Given data ->
=== Section Start ===
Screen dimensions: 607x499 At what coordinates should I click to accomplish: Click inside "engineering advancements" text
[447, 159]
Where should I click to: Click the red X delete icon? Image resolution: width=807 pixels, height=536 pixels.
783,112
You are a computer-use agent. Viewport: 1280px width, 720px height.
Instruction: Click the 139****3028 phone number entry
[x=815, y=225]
=== Section End ===
=== Section Start ===
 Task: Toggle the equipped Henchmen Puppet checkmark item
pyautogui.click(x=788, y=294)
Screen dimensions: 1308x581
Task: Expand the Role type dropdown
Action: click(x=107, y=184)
=== Section End ===
=== Section Start ===
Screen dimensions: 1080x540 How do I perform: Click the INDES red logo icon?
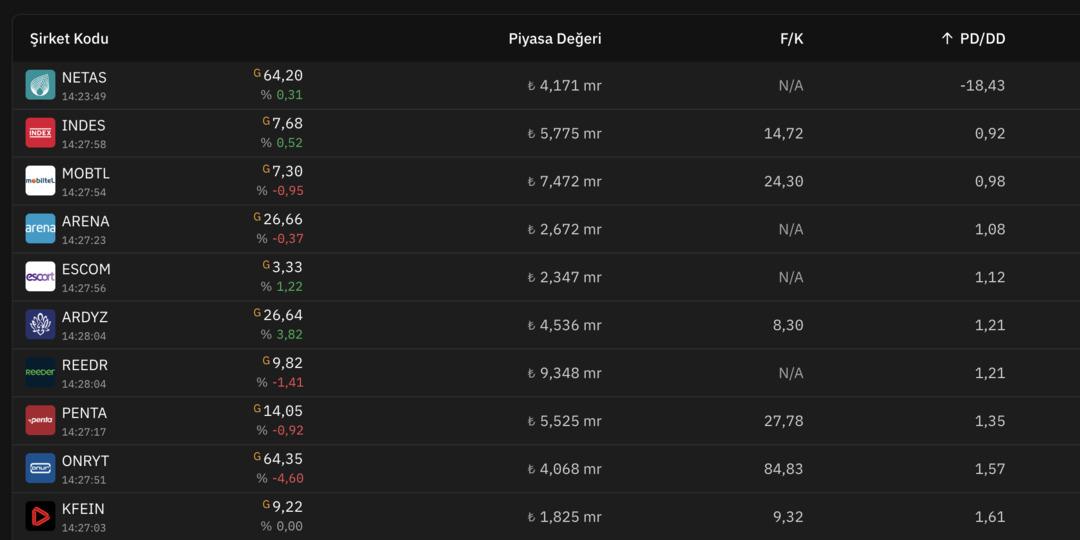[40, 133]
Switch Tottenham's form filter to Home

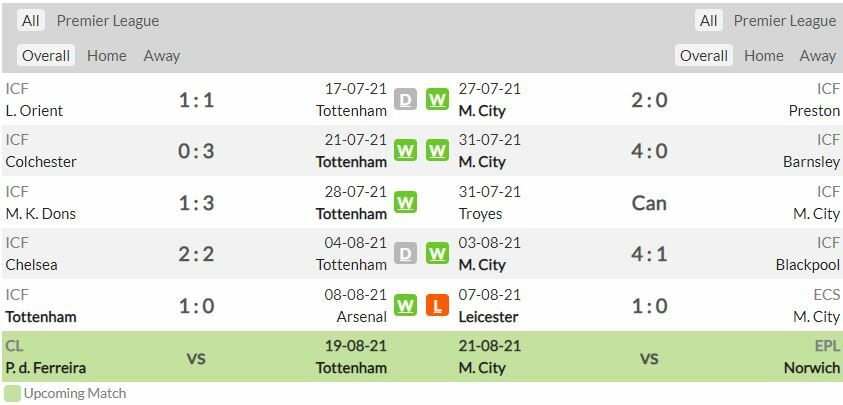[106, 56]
=== Section End ===
What to produce ->
Only the lines from the one containing "Screen dimensions: 607x499" through the one containing "You are a computer-use" are to be retyped, both boundary lines included, with no other material.

Solved problem ->
Screen dimensions: 607x499 At what coordinates should I click to accomplish: Click inside "engineering advancements" text
[447, 159]
Where should I click to: Click the red X delete icon? Image resolution: width=807 pixels, height=536 pixels.
783,112
You are a computer-use agent. Viewport: 1280px width, 720px height.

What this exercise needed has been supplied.